PROMPT — All lines of the material that contain "Expand" must be copied out.

==== DATA TO PROCESS ====

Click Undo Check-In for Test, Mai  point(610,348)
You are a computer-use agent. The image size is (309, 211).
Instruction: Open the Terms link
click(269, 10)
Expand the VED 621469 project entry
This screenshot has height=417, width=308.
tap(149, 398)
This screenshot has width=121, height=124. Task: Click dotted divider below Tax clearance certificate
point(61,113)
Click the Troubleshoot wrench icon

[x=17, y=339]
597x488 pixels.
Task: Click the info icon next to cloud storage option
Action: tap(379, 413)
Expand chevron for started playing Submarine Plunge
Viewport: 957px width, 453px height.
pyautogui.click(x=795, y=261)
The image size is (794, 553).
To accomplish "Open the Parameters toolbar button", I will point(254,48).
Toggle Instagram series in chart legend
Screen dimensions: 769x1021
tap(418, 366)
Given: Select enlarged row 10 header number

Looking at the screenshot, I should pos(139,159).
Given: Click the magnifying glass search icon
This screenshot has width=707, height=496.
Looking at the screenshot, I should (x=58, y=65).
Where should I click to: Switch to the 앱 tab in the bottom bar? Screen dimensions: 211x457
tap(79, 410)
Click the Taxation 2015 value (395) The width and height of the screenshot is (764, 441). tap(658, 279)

====
==== DATA TO PROCESS ====

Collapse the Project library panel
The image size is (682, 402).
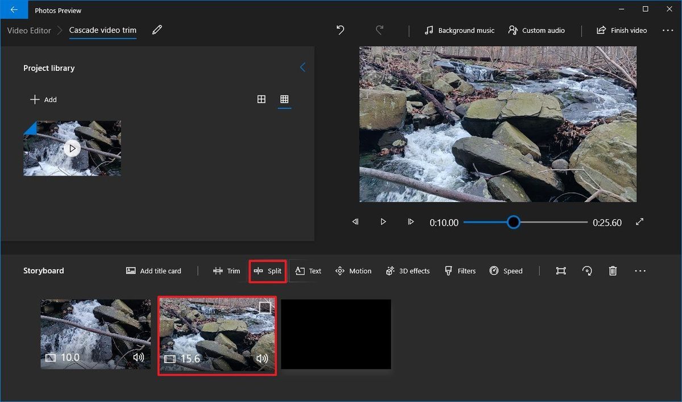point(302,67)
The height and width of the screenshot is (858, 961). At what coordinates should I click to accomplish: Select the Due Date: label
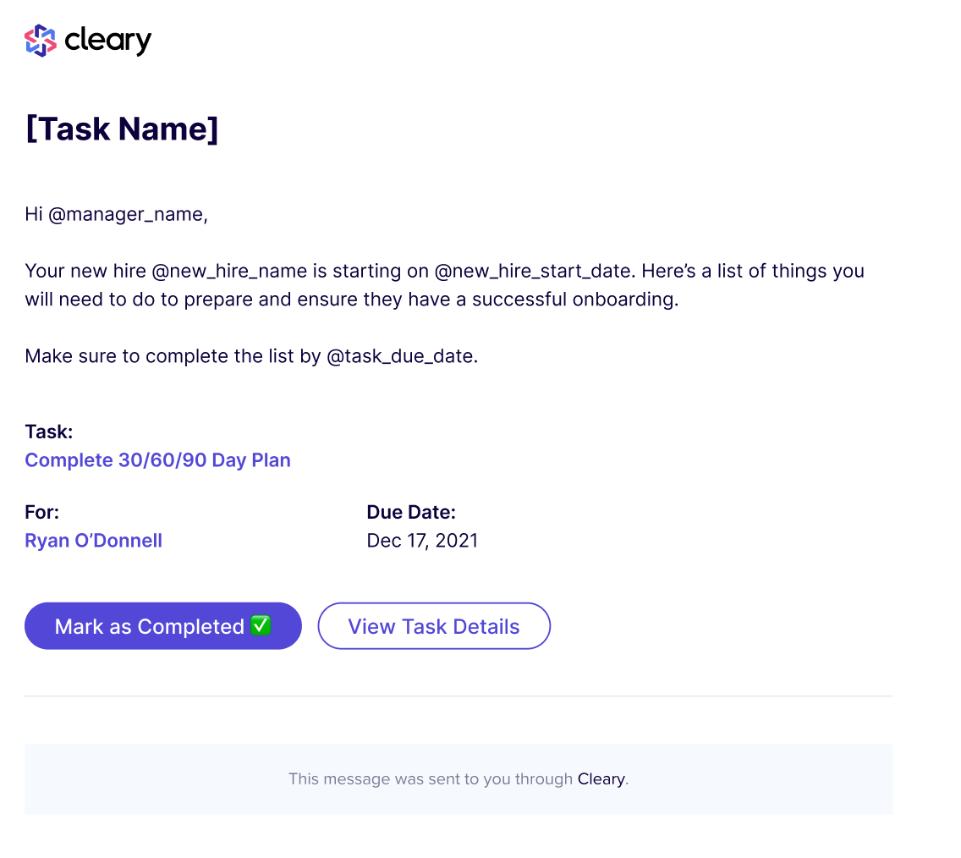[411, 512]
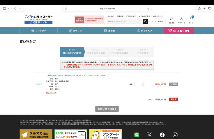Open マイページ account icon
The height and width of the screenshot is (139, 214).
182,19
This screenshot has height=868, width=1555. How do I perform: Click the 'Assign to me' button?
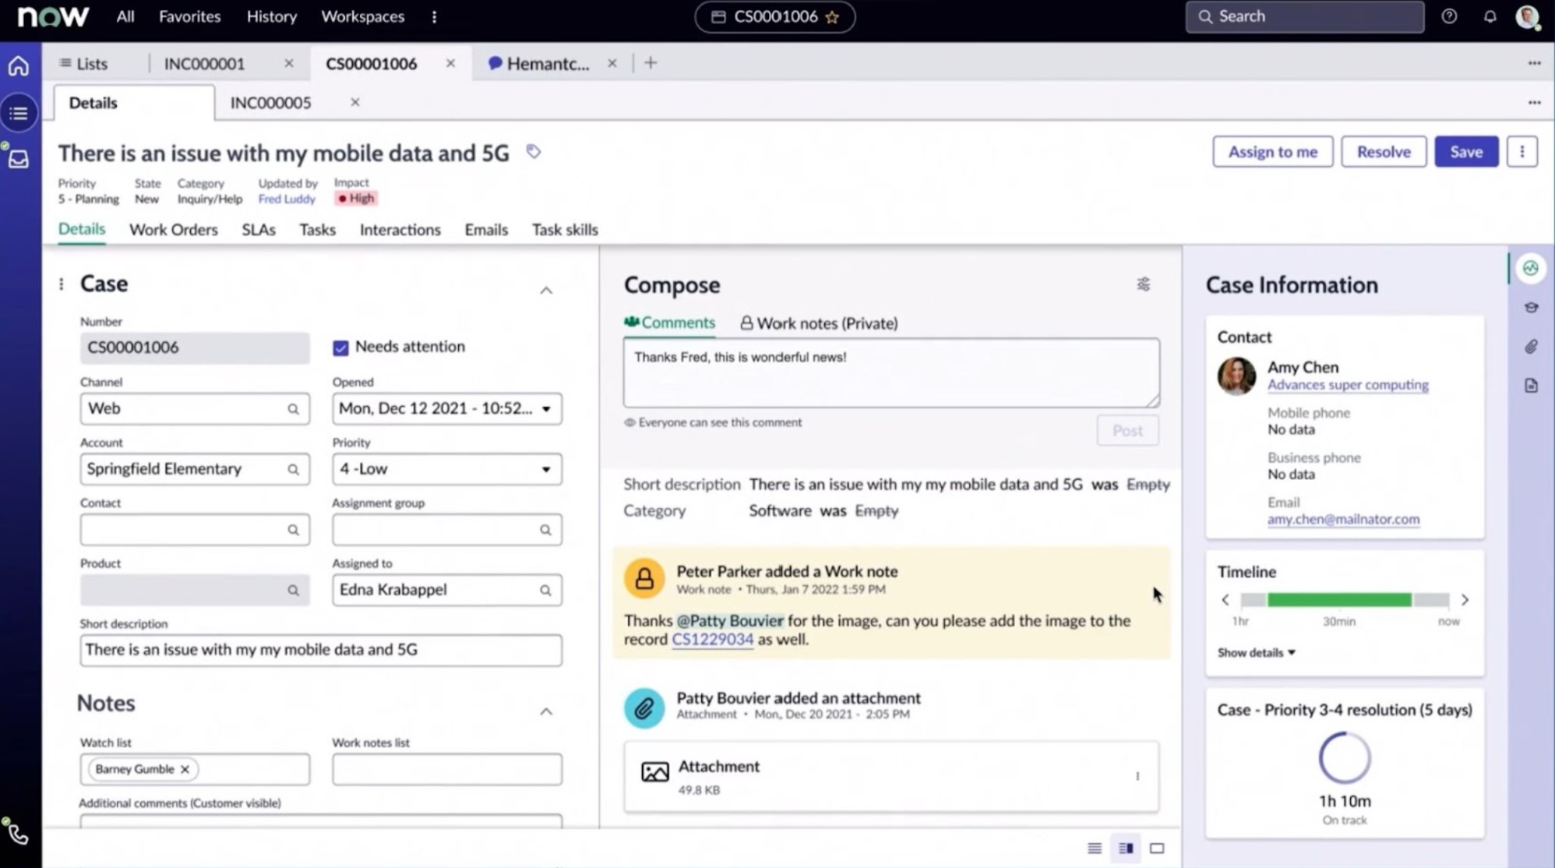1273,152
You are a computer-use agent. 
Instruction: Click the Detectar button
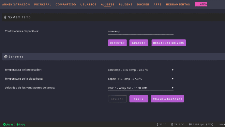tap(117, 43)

====

EXERCISE SOLUTION —
Expand the VED 621469 project entry
Expand chevron for started playing Submarine Plunge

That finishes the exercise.